Fort Ellis, Montana was a United States Army fort established on August 27, 1867, east of present-day Bozeman, Montana. Built by Captain R. S. LaMotte and three companies of the 13th U.S. Infantry, its purpose was to protect the miners and settlers moving into or traveling through the Gallatin Valley. It was named for Colonel Augustus van Horne Ellis who was killed in 1863 at the Battle of Gettysburg, Pennsylvania, during the Civil War. Nearby Fort Elizabeth Meagher was abandoned after Fort Ellis was built.
Troops from the fort participated in many major campaigns of the Indian Wars. In January 1870, Major Eugene M. Baker led troops of the Second Cavalry against the Piegan tribe, culminating in the Marias Massacre.
The fort figured in prominently in the 1876-81 Sioux campaigns; it was the base at which Colonel John Gibbon, operating out of Fort Shaw, Montana, acquired additional troops in 1876 before proceeding eastward in the ill-fated operation that ended in the Custer disaster at the Battle of the Little Bighorn. Gibbon also led Fort Ellis troops in the Battle of the Big Hole, Montana, in 1877. Troops from Fort Ellis also participated in the Nez Perce War in 1877.

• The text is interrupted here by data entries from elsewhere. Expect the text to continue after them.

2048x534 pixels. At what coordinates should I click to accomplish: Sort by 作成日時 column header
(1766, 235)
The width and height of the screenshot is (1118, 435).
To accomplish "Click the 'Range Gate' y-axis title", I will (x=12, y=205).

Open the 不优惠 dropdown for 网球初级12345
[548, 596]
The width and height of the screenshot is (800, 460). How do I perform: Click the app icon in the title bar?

The fort was closed in 1886.
After decommissioning, the parade ground was used by the Montana Militia for some time, and in 1924 many of the fort’s buildings remained. However, today only the two-story house that was the Commanding Officer’s quarters continues to stand. Renovated today, the building is occupied by the Agricultural Experimental Station operated by Montana State University. A commemorative monument is located just off I-90 in Gallatin County, about 3 1/2 miles east of Bozeman.